Mersenne: Factoring and Databases

1999-06-26 Thread Vincent J. Mooney Jr.

I may be a little obtuse here (and spelling, expression of ideas may be
inadequate) but

A Mersenne number's prime divisors are unique to that number.  Letting a and
b be primes, 2^a - 1 and 2^b - 1 have completely different factors. So we
can make a table (database) with 
p1 divides M(q1)
p2 divides M(q2)
p3 cannot divide any Mersenne number
p4 divides M(q3)
p5 cannot divide any Mersenne number
p6 divides M(q2)
etc.
where p1 = 3, p2 = 5 and so on for all the primes in sequence.
The q1, q2 will also be primes but not necessarily in sequence and may occur
several times (as it does for p6).  I will use the language that "pn belongs
to qm" to mean that the nth prime is a divisor of the Mersenne number q
sub-m (2^qm - 1).  I can then say that pn (the nth prime) either fits
condition A (it divides M(qm) where qm is known) or that pn fits condition B
(it cannot divide any Mersenne number).

ALERT:  Am I right about conditions A and B or does condition B work for
specific Mersenne numbers only?

I suspect that if someone looked at the primes up to p200, the 200th prime,
all have an associated Mersenne number M(qm) (M of q sub-m). 
Lucas Wiman, for example, states that he has found 1868 new factors in the
range of Brian's 10,000,000+ digits, which I take to mean that 1,868 new
primes are known to belong to a specific qm.

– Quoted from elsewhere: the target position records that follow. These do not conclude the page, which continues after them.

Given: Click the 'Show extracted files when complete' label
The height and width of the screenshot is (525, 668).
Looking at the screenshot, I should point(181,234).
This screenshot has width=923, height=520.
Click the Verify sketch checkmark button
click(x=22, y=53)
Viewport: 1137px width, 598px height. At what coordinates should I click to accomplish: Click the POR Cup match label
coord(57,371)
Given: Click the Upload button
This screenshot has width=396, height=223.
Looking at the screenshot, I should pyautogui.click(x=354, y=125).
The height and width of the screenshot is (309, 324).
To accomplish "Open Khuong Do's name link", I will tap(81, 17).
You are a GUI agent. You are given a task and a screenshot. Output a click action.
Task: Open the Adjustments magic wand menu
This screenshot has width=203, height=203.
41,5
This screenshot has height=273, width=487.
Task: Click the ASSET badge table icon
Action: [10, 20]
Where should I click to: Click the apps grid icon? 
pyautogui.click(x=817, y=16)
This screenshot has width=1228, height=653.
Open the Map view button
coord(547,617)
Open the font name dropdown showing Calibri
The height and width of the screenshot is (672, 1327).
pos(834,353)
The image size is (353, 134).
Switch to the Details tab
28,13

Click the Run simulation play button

Why test factor for primes in the range 2^1 to 2^10?  If someone made the
table I described, it is possible that all primes less than 2^10 are in the
table I have described because they are known divisors of a Mersenne number
OR are not candidates for dividing any Mersenne number by other conditions
(subject to the ALERT above).
Therefore factoring could start at 2^10 + 1 and continue up to 2^x (where x
is a suitable integer that GIMPS choses).
Eventually, all primes in the range 2^10 to 2^11 will be covered (not a
candidate for a divisor of a Mersenne number or the prime is known to belong
to qm for some m). Then 2^11 from 2^12 will be covered, etc.

There is a key idea here, that each pn will eventually belong to some qm,
and that the smallest pn without a qm will rise over time due to the effort
of factorers such as Lucas Wiman.  Would we be able to try brute force
factoring at some point for the Mersenne number M(s) where s  10,000,000
since there are so many primes taken out of the potential list?  

ALERT:  I said "each pn will eventually belong to some qm".  Is it possible
that p1234 (the 1,234th prime) is never a divisor of a Mersenne number?  

O.K. Ken, Luke, Brian and you other smarter-than-me guys and good
mathematicians, fix this up, shoot it down, use it or whatever else is
possible.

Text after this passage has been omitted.